In Brady the Court reiterated the twofold test that “guilty pleas are valid if both ‘voluntary’ and ‘intelligent,’ ” 5 and held that Brady’s plea was both voluntary and intelligently made, even though nine years later the Court’s decision in United States v. Jackson6 rendered his lawyer’s advice erroneous. In Liguori *642the Second Circuit found no claim of involuntariness by Liguori but apparently rested its decision on the premise that his plea was not intelligently made, saying:
* * * [W]e consider here whether Liguori when he pleaded guilty intended to waive his defense under Leary even before that decision was rendered.

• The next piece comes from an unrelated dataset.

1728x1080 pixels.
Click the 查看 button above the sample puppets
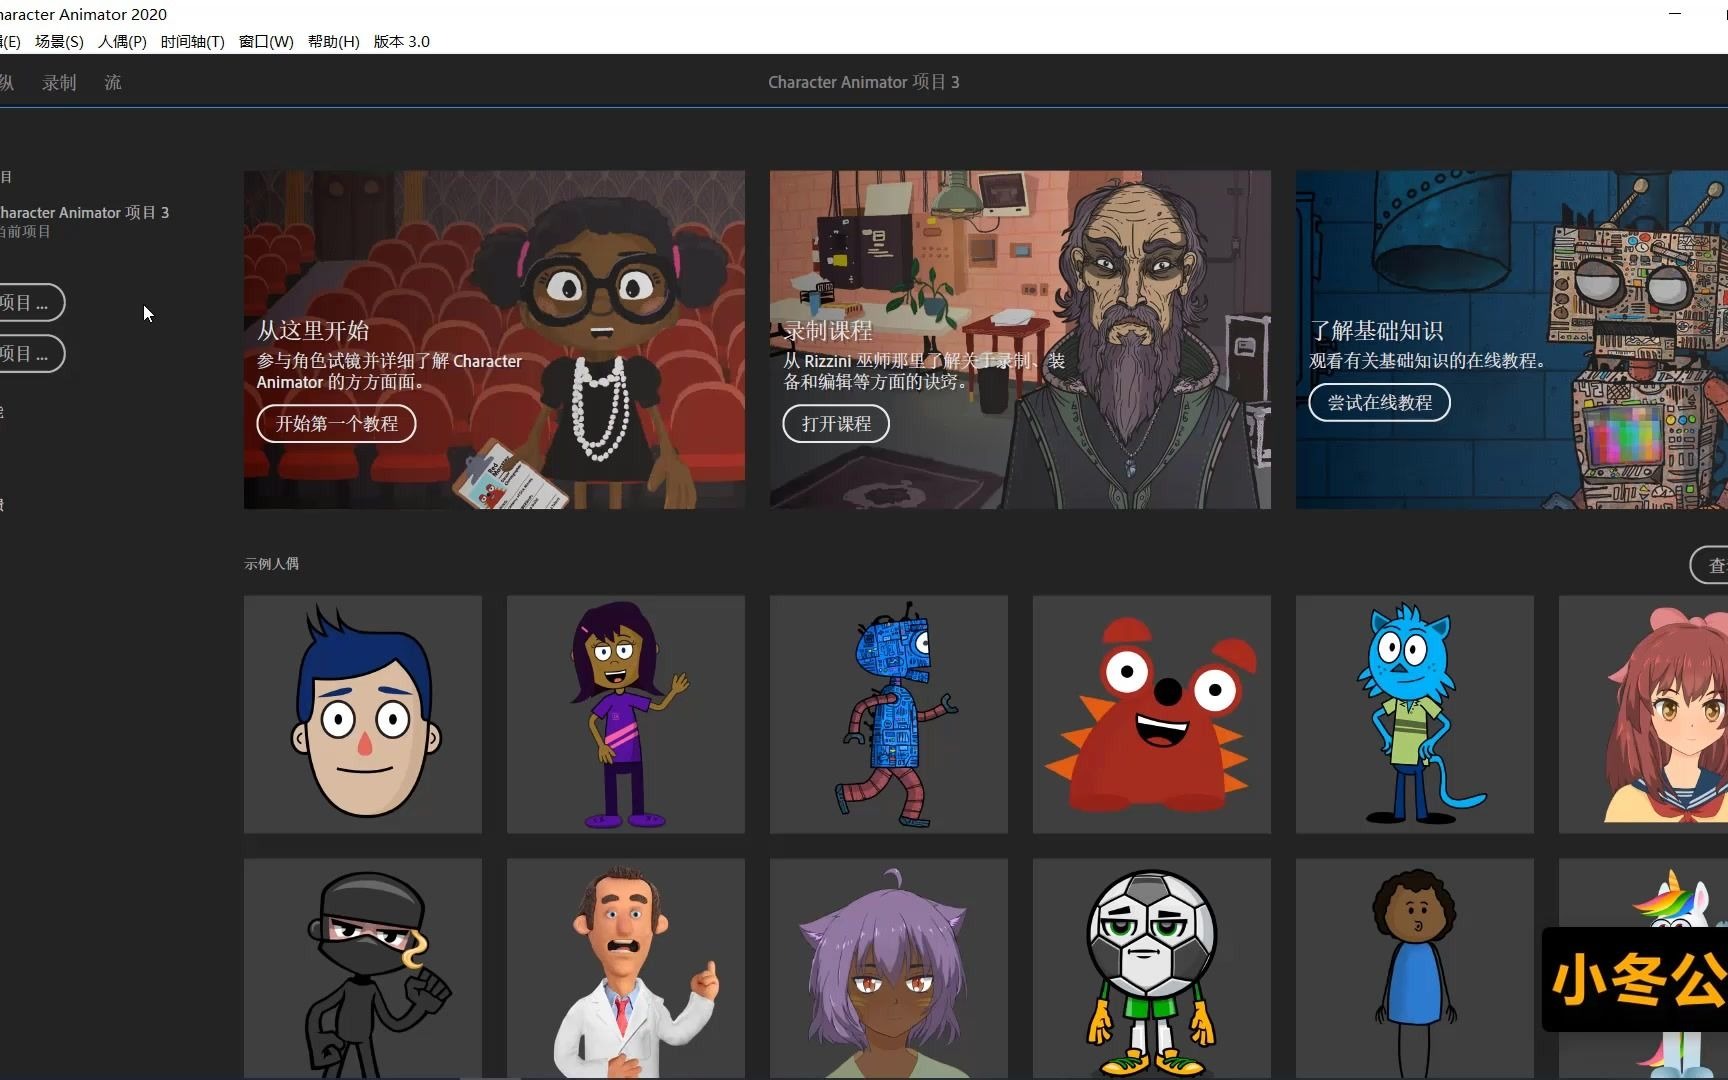pos(1713,564)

We think that he did not.7
With all due deference to my two colleagues and the three judges of the Second Circuit, I deem this holding directly contrary to Brady. For in Brady, after citing the long-established two-point standard of voluntary and intelligent pleas of guilty, the Supreme Court said:
The rule that a plea must be intelligently made to be valid does not require that a plea be vulnerable to later attack if the defendant did not correctly assess every relevant factor entering into his decision. A defendant is not entitled to withdraw his plea merely because he discovers long after the plea has been accepted that his calculus misapprehended the quality of the State’s case or the likely penalties attached to alternative courses of action. More particularly, absent misrepresentation or other impermissible conduct by state agents, cf. Von Moltke v. Gillies, 332 U.S. 708, 68 S.Ct. 316, 92 L.Ed. 309 (1948), a voluntary plea of guilty intelligently made in the light of the then applicable law does not become vulnerable because later judicial decisions indicate that the plea rested on a faulty premise. * * *
The fact that Brady did not anticipate United States v. Jackson, supra, does not impugn the truth or reliability of his plea. * * *8
I submit that the fact that Broadus did not anticipate the 15-year-later decisions in Leary and Covington does not impugn the truth or reliability of Broadus’ plea of guilty to the marijuana offense. I do not think that the issue here (or in Li-guori) is “whether [Broadus] when he pleaded guilty intended to waive his defense under Leary even before that decision was rendered.” I think the issue is, as the Supreme Court plainly said in Brady, whether Broadus’ plea of guilty was intelligently made at the time (1954) when he made it. There is no evidence that it was not.
I would reach the same decision the Supreme Court did in Brady. I would affirm the District Court’s denial of relief under 28 U.S.C. § 2255.

. 395 U.S. 6, 89 S.Ct. 1532, 23 L.Ed.2d 57 (1969).

. 395 U.S. 57, 89 S.Ct. 1559, 23 L.Ed.2d 94 (1969).

. 430 F.2d 842 (2d Cir. 1970) cert, denied, 402 U.S. 948, 91 S.Ct. 1614, 29 L.Ed.2d 118 (1971).

. 397 U.S. 742, 90 S.Ct. 1463, 25 L.Ed.2d 747 (1970), and companion cases, McMann v. Richardson, 397 U.S. 759, 90 S.Ct. 1441, 25 L.Ed.2d 763 (1970), and Parker v. North Carolina, 397 U.S. 790, 90 S.Ct. 1458, 25 L.Ed.2d 785 (1970).

. Id., 397 U.S. at 747, 90 S.Ct., at 1468.

. 390 U.S. 570, 88 S.Ct. 1209, 20 L.Ed.2d 138 (1968).

. 430 F.2d, at 849.

. 397 U.S., at 757, 90 S.Ct., at 1473 (emphasis supplied).